Kevin O’Brien, formerly of Conveyor Belt Engineering, will be based in Yorkshire, to grow the bakery and snack sector claiming more processors are focusing on hygiene and want to convert from plastic to stainless steel belts to avoid contamination issues caused by bacteria and broken parts.
Dedicated agent 24/7
Mike Truitt, international sales director, Cambridge Engineered Solutions, told FoodProductionDaily while its metal conveyor belts have been available through select OEMs and direct sales, this is the first time UK and Ireland-based companies will have a full-time, dedicated agent available 24/7.
“Europe has always been a strong market for Cambridge belts but the opportunity to expand within Great Britain and Ireland is an important step in our global growth plan,” he said.
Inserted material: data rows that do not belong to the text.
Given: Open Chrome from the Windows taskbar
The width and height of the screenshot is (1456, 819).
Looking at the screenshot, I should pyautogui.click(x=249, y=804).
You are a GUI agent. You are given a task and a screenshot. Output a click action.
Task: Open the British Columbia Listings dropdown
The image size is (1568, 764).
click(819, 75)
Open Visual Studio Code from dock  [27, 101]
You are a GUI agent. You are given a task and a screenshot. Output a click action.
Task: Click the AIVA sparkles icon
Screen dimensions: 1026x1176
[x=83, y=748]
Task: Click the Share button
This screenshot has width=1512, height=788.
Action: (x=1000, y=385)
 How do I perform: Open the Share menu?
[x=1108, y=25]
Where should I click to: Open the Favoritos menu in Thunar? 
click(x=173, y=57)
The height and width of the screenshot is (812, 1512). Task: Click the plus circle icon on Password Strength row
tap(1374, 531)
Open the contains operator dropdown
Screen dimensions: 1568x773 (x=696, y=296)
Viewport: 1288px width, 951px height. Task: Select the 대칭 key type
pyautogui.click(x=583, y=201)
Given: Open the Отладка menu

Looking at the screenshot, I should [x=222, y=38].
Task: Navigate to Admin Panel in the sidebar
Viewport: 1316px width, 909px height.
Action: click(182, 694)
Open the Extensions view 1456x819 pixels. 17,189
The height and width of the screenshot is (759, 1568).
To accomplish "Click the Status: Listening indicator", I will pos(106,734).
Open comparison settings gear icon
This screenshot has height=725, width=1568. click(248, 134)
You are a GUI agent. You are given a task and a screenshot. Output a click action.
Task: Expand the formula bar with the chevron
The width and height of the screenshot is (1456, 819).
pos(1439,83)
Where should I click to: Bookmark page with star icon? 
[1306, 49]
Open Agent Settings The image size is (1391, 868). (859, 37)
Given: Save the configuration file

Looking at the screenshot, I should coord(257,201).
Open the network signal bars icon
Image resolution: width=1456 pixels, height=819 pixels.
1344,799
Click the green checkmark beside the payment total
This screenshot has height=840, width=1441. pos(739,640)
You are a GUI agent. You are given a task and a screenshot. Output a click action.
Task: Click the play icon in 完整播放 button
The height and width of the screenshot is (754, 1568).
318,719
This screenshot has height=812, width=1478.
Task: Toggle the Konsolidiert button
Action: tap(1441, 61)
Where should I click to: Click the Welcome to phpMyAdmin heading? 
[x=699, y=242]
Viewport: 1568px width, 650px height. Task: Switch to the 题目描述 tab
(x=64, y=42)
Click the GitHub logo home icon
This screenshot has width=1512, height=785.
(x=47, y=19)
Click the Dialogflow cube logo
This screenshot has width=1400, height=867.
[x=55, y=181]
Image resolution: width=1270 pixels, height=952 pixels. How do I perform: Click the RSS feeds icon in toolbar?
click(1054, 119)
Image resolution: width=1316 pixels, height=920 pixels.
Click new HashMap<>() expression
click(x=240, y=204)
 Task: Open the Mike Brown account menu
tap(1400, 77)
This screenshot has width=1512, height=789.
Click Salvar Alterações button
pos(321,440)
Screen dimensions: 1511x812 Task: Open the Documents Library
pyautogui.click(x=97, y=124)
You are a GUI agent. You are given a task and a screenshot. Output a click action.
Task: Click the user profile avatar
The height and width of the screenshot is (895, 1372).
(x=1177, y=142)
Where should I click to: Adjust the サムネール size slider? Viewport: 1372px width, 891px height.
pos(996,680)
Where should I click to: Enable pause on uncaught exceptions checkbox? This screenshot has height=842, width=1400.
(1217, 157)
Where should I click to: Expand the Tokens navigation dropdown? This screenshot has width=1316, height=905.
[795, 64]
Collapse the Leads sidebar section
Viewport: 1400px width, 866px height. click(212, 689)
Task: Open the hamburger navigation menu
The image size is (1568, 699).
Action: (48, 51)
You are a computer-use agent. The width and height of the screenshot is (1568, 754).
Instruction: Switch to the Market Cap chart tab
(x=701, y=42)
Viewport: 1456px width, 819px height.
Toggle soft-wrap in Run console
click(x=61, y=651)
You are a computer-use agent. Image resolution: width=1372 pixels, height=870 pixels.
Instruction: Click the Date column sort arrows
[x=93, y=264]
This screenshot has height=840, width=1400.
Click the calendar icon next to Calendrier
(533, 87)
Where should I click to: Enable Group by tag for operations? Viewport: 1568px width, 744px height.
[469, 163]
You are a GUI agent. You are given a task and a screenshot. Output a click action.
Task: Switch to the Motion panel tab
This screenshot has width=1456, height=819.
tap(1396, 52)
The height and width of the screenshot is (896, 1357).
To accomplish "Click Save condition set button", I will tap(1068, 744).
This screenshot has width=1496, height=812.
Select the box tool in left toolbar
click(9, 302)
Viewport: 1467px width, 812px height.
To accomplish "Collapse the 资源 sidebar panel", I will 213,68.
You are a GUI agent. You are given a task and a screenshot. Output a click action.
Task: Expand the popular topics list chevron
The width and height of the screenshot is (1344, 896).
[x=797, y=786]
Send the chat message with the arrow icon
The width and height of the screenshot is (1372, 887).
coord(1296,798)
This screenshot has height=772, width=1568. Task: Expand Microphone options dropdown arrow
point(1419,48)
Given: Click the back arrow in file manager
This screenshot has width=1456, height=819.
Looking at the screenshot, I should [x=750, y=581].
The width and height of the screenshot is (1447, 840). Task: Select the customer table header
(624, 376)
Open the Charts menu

O’Brien started his career with German-based Forbo Seigling and was a former manager of Ashworth Europe. For the past seven years, he has operated Conveyor Belt Engineering, in Yorkshire, UK.
He said his initial focus will be on baking and snack foods but the company wants to expand into other food industry sectors such as meat, poultry and frozen food.
“There are big opportunities for growth. I have been involved with plastic modular belts previously. Companies that use these products now see that hygiene is a difficult area for them to address,” he said.
“Most plastic belts have some form of bug trap. And, the increasing cleansing regimes create many issues and cause the belts to fail. Delaminating/plastic particles and plastic dust is common from these products.
“If you examine a plastic belt, quite often you see many broken parts. Unlike stainless steel, a metal detector does not detect these parts. While there is a premium plastic product that can be obtained, only larger pieces can be detected. So there is a strong argument for companies to revert to a long-term technology of steel and wire in their processing to avoid contamination issues.
“During my time within the plastics industry, I have known several food processing plants to remove all plastic belts that are in direct contact with food for this very reason.”
Truitt added the British Isles has been one of its strongest territories internationally over the years. But with current growth plans in place, it realized the UK and Ireland would require a more focused sales approach to effectively serve the market.
“The food production industry in the UK and Ireland is extremely large and spread out across the region,” he added.
“Previously we sold direct to OEMs or the end-user from the States. Outside of occasional visits, we had no representative on the ground that called on clients and managed accounts. We are looking forward to having Kevin be the face of Cambridge in the region as our first full-time sales representative.”
Cambridge designs and fabricates metal conveyor belts for companies around the world in food processing (baking, beverage, meat, poultry and snack foods), agriculture, packaging and industrial manufacturing (automotive, building products, carpeting, chemicals, electronics, glass, high temperature environments, protein and solar energy).